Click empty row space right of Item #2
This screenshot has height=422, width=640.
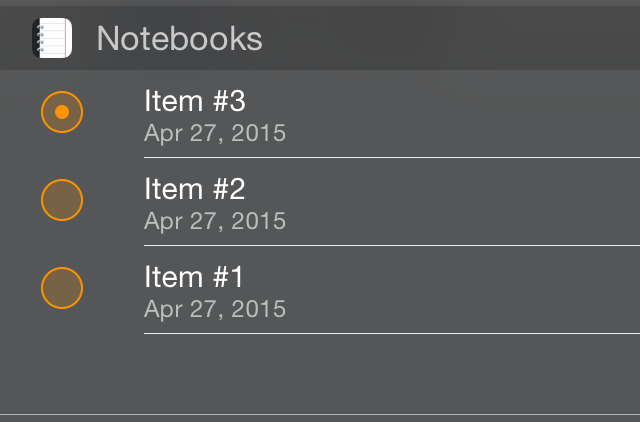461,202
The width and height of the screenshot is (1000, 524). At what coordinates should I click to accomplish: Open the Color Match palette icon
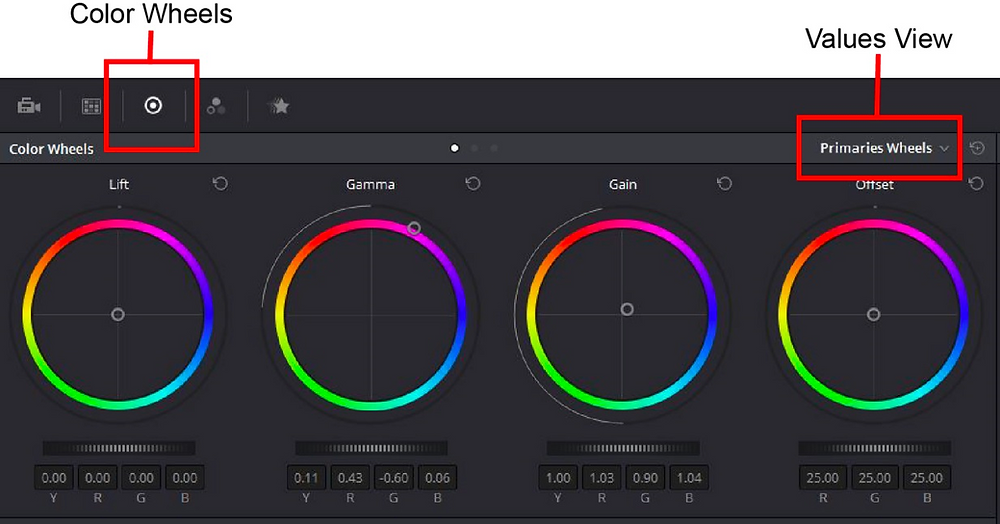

...

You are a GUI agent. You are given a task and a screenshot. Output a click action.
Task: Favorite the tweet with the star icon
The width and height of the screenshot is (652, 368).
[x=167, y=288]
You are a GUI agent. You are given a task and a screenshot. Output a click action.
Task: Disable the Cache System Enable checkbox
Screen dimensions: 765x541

Problem statement: Using only the entries above, output the line with "Task: Disable the", the line with "Screen dimensions: 765x541", and all lines between them, exactly as they stand.

Result of the task:
Task: Disable the Cache System Enable checkbox
Screen dimensions: 765x541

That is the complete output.